Christ alive, producer folks, between 1980 and 1987 they pretty much churned out one a year on a squillionth of the resources available today.

Here’s a rundown of what’s been going on (apparently):

Key: Good news Bad news News I don’t care about either way

  • It’s a sequel, a logical follow up to the 2009 reboot.
  • It’ll be a supernatural found-footage film. Possibly without Jason. Fans are ‘unhappy’ about this.
  • It’ll be in 3D. Whatever, everything else is. This means the FF angle will likely be dropped. Fans go “Yay!”
  • It’s now called Friday the 13th. It’s no longer a sequel, but another reboot, making it the third film in the series with that name.
  • It’ll be out in 2010.
  • No, 2012.
  • Oops, November 2014.
  • OK, February 2015.
  • 2016.
  • Paramount have got the franchise back from Platinum Dunes.
  • It’ll be a TV series instead/aswell.
  • It will be set at Camp Crystal Lake.
  • David Bruckner, who helmed an at best okay segment of the mostly disappointing V/H/S, is directing it.
  • Jason might get his own Doc Loomis. Tommy Jarvis, perhaps?

Seems that nobody over at Crystal Lake has much of a clue what’s going on… Slasher films are in a rut at present so that goes some way to explaining why nobody’s super keen on rolling the dice. Remakes aside, what was the last big screen killer-with-a-knife film that left a significant impression, Scream 4You’re Next?

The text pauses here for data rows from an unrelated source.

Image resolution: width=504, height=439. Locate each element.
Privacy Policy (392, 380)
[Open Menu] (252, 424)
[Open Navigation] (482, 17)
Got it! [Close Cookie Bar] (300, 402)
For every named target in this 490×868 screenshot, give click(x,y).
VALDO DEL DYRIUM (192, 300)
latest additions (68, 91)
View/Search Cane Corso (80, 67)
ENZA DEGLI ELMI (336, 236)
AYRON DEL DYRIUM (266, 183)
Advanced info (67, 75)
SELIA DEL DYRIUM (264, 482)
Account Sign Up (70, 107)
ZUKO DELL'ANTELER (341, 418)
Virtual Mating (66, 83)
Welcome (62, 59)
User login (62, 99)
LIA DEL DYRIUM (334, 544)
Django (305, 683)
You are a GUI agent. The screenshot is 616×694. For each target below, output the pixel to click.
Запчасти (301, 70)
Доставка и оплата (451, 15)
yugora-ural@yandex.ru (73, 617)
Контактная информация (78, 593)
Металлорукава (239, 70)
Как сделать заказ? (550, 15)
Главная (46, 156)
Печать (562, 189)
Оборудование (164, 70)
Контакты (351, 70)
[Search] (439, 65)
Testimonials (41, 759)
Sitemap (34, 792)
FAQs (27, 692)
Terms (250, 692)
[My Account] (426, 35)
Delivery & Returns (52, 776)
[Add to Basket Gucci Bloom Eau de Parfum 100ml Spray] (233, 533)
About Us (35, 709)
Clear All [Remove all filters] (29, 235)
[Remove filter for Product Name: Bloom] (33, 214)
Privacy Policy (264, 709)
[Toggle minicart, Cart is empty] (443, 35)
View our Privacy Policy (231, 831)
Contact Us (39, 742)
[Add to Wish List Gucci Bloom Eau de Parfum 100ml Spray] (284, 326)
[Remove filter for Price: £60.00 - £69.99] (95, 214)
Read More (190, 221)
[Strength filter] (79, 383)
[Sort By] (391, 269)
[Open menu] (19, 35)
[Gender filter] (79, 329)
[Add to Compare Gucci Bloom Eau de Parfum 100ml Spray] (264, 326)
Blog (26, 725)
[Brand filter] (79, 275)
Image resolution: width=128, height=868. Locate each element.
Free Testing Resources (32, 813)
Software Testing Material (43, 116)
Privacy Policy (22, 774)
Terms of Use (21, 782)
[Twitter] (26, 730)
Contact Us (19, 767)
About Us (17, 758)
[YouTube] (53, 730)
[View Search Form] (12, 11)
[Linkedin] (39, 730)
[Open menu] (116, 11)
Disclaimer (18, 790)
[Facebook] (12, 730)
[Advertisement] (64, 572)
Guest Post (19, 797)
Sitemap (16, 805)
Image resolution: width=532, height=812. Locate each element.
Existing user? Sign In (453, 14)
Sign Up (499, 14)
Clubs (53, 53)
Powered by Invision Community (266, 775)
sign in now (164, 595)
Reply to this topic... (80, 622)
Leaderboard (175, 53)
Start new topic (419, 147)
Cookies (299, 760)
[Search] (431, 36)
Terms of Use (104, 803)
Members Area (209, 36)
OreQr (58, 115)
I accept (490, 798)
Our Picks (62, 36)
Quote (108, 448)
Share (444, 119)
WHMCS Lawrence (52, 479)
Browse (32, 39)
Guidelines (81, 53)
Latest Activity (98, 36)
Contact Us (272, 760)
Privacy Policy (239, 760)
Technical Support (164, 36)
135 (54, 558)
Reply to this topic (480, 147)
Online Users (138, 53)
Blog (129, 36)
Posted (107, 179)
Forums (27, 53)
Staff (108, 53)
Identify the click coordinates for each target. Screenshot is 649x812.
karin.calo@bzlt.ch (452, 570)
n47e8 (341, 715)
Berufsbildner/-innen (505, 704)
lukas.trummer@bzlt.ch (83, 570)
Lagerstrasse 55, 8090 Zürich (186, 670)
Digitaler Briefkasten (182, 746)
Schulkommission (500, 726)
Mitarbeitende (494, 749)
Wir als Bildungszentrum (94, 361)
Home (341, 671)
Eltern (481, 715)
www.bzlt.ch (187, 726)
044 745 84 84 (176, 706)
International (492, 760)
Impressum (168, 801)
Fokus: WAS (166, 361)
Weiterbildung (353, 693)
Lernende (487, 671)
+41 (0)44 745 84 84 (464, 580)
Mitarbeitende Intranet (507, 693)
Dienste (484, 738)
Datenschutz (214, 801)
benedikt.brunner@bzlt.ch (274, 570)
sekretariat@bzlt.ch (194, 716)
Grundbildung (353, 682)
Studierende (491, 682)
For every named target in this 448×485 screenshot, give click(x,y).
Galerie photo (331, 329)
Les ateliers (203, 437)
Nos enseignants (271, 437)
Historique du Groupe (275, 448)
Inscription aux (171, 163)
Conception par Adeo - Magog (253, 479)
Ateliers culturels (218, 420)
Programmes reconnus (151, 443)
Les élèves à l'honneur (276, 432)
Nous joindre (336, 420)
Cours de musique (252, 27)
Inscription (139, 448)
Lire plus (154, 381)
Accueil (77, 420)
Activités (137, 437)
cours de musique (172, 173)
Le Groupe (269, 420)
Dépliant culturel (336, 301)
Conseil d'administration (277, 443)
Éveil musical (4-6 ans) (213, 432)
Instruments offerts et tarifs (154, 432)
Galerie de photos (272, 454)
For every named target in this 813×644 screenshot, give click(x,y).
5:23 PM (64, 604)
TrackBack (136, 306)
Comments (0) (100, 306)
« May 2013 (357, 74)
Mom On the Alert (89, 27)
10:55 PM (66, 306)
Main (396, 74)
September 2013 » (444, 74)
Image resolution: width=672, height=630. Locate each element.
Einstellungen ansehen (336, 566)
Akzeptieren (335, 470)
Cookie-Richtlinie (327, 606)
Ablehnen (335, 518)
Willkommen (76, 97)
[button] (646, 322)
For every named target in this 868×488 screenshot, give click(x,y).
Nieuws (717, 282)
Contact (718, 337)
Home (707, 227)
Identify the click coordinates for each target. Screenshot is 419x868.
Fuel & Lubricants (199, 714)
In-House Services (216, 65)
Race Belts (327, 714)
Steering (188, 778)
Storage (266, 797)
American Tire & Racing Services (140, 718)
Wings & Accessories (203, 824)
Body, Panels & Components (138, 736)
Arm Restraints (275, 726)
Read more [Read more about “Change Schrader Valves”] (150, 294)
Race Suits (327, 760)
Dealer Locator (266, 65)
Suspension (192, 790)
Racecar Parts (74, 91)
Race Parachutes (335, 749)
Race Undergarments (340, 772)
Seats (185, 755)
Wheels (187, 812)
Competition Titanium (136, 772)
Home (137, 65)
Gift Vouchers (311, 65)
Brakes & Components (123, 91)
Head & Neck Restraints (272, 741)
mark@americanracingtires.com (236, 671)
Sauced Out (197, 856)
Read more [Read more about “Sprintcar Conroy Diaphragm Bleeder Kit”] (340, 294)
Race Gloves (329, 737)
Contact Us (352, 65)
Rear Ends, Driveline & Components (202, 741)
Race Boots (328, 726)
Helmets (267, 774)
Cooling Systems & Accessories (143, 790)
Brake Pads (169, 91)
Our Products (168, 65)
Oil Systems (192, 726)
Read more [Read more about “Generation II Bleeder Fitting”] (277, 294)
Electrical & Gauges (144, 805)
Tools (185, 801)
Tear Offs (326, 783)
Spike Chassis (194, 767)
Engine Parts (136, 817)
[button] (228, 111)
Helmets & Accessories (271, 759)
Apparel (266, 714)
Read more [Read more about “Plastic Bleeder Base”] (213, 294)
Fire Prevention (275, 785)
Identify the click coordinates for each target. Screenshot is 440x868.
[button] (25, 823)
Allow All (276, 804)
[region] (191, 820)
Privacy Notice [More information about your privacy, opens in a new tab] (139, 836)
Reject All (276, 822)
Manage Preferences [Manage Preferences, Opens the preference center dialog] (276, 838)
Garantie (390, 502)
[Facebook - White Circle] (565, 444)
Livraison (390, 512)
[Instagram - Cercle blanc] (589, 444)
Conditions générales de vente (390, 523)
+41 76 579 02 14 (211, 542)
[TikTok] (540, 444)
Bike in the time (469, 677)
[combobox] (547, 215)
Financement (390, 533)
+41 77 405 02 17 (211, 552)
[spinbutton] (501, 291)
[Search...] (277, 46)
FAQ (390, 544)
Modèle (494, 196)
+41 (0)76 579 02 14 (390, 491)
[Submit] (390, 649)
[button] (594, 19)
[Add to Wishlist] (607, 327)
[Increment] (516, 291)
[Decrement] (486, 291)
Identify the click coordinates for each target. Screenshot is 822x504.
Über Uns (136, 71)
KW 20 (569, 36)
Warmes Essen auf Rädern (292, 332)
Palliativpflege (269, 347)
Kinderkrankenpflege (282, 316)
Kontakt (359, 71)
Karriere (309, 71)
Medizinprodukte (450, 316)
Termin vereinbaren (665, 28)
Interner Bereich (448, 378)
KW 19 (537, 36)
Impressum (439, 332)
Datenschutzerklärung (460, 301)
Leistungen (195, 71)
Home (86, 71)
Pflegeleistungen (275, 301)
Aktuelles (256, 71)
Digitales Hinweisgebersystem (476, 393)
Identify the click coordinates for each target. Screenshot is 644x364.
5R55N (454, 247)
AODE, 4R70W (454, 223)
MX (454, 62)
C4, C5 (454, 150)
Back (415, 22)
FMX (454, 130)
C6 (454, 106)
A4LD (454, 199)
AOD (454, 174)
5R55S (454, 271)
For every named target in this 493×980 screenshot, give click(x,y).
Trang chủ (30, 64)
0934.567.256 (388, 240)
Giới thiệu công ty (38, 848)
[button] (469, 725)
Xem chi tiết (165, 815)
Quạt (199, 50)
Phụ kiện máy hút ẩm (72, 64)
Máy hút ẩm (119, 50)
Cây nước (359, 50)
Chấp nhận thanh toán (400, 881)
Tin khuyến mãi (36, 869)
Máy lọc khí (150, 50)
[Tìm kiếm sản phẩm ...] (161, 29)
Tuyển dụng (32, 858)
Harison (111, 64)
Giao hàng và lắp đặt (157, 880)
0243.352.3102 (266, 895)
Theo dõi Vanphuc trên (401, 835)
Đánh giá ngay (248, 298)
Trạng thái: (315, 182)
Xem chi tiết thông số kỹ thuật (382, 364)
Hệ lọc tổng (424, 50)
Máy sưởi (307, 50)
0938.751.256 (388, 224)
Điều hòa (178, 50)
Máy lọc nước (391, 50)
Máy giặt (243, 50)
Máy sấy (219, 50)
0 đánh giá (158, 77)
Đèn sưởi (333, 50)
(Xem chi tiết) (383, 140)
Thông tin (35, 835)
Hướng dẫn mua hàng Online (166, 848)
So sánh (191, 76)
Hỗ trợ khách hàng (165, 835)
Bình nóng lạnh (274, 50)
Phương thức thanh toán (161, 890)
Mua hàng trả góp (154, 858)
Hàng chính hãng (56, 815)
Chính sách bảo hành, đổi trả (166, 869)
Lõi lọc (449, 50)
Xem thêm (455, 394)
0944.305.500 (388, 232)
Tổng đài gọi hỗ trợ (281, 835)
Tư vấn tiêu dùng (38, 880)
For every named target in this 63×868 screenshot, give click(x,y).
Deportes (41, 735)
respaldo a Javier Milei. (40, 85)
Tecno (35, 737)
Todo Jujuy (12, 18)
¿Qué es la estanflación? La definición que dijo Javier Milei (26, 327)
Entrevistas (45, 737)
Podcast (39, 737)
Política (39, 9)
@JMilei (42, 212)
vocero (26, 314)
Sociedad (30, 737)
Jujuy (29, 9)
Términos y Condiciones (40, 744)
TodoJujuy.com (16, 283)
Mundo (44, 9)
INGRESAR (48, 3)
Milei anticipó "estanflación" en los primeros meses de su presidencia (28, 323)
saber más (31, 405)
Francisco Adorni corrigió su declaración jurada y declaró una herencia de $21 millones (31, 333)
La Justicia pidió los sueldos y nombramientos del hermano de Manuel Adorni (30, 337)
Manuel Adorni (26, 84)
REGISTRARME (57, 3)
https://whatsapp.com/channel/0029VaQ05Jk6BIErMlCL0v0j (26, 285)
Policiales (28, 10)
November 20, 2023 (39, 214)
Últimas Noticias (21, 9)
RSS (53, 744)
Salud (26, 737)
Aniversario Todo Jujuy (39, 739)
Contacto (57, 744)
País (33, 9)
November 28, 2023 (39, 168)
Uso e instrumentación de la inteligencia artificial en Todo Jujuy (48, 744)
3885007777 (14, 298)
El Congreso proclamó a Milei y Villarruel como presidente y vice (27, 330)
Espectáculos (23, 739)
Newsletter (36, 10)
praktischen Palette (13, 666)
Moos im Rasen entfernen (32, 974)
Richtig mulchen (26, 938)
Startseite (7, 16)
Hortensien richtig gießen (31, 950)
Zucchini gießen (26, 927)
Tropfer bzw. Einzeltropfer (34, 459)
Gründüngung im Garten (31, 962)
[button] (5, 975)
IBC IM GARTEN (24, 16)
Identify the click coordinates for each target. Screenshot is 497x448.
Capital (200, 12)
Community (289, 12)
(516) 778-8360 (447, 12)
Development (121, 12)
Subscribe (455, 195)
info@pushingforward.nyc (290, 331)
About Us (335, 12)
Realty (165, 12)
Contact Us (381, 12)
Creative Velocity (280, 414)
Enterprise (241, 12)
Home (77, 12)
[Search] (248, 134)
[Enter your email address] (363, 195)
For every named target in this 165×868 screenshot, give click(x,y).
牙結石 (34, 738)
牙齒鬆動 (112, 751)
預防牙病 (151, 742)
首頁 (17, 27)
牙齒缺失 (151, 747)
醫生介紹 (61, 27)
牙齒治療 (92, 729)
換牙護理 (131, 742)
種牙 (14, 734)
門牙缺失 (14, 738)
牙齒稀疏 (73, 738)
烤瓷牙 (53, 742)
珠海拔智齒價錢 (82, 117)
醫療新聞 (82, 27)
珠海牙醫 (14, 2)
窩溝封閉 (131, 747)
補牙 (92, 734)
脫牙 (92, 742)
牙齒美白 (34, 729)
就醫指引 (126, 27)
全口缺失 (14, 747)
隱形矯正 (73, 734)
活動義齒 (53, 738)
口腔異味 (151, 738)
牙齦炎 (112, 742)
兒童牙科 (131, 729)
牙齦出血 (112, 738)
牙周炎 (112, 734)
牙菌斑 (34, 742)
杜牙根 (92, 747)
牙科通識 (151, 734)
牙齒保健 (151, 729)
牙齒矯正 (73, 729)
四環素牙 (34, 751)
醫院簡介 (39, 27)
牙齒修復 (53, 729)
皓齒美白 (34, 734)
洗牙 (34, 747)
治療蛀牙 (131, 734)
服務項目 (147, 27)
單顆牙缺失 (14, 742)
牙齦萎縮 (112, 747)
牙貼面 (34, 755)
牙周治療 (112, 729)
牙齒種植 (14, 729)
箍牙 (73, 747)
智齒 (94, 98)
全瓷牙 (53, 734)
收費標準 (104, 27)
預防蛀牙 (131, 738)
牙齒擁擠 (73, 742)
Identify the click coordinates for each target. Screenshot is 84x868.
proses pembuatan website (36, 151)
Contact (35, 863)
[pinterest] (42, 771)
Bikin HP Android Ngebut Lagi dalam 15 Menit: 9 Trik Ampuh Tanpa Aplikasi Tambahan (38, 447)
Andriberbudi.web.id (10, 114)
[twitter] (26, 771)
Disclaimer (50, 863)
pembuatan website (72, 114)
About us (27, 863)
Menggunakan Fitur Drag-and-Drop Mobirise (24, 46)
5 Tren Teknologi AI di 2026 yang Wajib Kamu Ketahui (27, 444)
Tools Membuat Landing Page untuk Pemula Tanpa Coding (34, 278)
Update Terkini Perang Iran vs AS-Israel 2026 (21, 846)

As the movie business is run by an Excel spreadsheet which doesn’t have a column for ‘what movie fans care about’, I’d say it’s likely we don’t see Jason return in any formidable way for awhile, and even if this new film miraculously gets off the ground in the next couple of years, what are the odds there’ll be anybody smart enough at the production house to revisit the churn-out method that seemed to work so well in the 80s. Hell, there was a new Saw movie every Halloween not that long ago. It can be done.

Whatever method Jason is sent back to the screen in (like some poor war orphan packed off back to Hollywood), I know I’ll be there waving my little hockey mask flag.